Bruno’s Coca was a curious hybrid of French and Catalan when it arrived, since it was made with puffy pastry instead of the flatbread the Catalans use. Then it was topped with sautéed onions and an anonymous sort of fritto mist, a few squirt-bottle blazes of anchovy cream and some fresh herbs. “It’s okay,” said Bruno when I asked, and I offered the same response re my plate of curiously wan-tasting ham. When I asked the waitress where the ham was from, she replied, “France!” So I left it at that.

Bouillon duck

The duck was a beautifully roasted bird when it came to the table in an enameled yellow casserole some minutes later. Some people looking at the photo may conclude that it was under-cooked, but the French like their duck rare, and I agree, since the bird loses all of its flavor and juicy goodness when it’s overcooked. If the salad garnish was a nice idea, the somewhat crudely carved bird awkwardly sat on top of a generous pile of baby potatoes in a lush and deeply flavored jus de viande.

All things being equal, this was not a very successful or logical presentation, since the bird seemed crammed into the casserole and it was difficult to get at the nice little nest of spuds below. The other thing that went missing, however, was the flickering sense of having ordered anything special. I don’t expect that a bistro with a single server could possibly undertake table side carving every time an order for the bird comes in, but there should have been some cue from the staff and the kitchen that they knew we had decided to treat ourselves to something nice. The duck was delicious, and so it should have been for 50 Euros, but deprived of any sense of the ceremonial, our pleasure was somehow dented.

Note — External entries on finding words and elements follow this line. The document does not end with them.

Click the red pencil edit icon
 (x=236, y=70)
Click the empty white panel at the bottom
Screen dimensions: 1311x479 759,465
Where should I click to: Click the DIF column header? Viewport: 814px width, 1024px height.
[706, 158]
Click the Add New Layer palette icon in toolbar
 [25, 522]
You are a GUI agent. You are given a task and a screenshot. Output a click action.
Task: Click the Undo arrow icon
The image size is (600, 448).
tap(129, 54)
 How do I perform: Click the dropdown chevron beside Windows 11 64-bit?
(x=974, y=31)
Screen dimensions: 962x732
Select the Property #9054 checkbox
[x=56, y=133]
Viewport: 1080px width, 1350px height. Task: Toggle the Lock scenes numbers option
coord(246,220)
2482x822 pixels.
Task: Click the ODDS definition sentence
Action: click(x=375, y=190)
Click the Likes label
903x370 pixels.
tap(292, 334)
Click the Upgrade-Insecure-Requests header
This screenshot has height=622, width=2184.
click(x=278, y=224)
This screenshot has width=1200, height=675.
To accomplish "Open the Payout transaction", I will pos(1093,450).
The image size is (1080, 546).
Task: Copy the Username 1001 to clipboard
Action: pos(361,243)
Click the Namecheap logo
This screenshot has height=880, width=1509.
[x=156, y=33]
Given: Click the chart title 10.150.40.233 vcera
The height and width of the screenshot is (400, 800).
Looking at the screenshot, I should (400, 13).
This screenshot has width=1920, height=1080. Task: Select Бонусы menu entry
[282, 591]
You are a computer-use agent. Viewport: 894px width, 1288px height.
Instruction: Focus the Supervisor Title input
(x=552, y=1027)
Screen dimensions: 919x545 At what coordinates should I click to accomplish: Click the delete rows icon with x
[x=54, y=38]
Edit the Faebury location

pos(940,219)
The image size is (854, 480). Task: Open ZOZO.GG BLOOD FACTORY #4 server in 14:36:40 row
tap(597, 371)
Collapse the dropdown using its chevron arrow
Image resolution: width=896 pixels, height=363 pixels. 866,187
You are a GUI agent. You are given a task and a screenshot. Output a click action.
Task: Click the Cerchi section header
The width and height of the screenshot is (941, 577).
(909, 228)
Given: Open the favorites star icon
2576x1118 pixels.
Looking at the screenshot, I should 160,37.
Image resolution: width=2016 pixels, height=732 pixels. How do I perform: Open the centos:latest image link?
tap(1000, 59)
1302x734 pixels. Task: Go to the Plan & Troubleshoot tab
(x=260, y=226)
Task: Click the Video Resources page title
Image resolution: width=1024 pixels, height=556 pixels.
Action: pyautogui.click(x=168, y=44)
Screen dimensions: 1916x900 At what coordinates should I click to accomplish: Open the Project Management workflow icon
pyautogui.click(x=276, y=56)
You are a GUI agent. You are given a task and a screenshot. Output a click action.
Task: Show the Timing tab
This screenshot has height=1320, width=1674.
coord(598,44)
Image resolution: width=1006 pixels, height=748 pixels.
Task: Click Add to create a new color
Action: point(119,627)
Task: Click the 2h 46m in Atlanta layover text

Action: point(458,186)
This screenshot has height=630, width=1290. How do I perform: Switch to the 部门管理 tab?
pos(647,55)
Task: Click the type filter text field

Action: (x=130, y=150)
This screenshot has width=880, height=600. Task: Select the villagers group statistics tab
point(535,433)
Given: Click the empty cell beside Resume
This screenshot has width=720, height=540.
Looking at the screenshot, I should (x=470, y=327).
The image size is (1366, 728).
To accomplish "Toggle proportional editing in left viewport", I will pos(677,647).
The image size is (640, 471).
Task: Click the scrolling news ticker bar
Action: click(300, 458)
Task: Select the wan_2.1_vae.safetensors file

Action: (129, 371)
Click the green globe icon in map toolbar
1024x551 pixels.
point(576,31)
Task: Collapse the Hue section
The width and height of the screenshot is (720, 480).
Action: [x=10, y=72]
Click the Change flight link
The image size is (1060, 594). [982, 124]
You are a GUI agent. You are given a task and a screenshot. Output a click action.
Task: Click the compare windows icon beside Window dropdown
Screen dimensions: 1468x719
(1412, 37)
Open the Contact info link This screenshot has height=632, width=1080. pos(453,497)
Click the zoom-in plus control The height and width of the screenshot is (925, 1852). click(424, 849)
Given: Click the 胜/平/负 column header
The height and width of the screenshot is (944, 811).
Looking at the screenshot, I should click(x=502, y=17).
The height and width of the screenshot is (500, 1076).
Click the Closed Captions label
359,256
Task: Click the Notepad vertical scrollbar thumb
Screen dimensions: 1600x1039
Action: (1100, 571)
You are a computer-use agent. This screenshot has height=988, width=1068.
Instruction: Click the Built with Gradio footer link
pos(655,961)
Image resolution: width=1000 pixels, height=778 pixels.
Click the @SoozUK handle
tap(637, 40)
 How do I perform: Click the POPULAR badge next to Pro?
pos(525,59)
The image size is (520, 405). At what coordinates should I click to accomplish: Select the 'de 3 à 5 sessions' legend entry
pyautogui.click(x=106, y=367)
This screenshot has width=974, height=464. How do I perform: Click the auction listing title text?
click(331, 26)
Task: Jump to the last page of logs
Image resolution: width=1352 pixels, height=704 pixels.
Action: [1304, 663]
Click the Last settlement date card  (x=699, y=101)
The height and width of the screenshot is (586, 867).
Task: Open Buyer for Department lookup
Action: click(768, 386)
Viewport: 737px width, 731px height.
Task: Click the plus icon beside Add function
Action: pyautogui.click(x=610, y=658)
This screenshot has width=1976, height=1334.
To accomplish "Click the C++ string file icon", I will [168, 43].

So since the desserts weren’t very appealing, we concluded our meal with a coffee, and then refused the canister of hard candies which were presented when the bill–over 120 Euros for two starters, the duck, a small bottle of water and a very good Cotes du Roussillon–came to the table. For the same money, I’d have happily gone back to Clover, Jean-Francois Piege’s delightful new bistro in Saint-Germain-des-Pres, or Le Bon Georges, our local go-to bistro, or the wonderful nearby Pantruche if it hadn’t become so difficult to get a table there.

A proper restaurant meal is almost always an optional choice, and this is why a certain joyful ceremoniousness and generosity is required to make it a success.

Bouillon, 47 rue de Rochechouart, 9th Arrondissement, Paris, Tel. (33) 09-51-18-66-59. Metro: Poissonnière, Anvers, Cadet, Closed Sunday and Monday. Lunch plat du jour 14 Euros, average a la carte 50 Euros.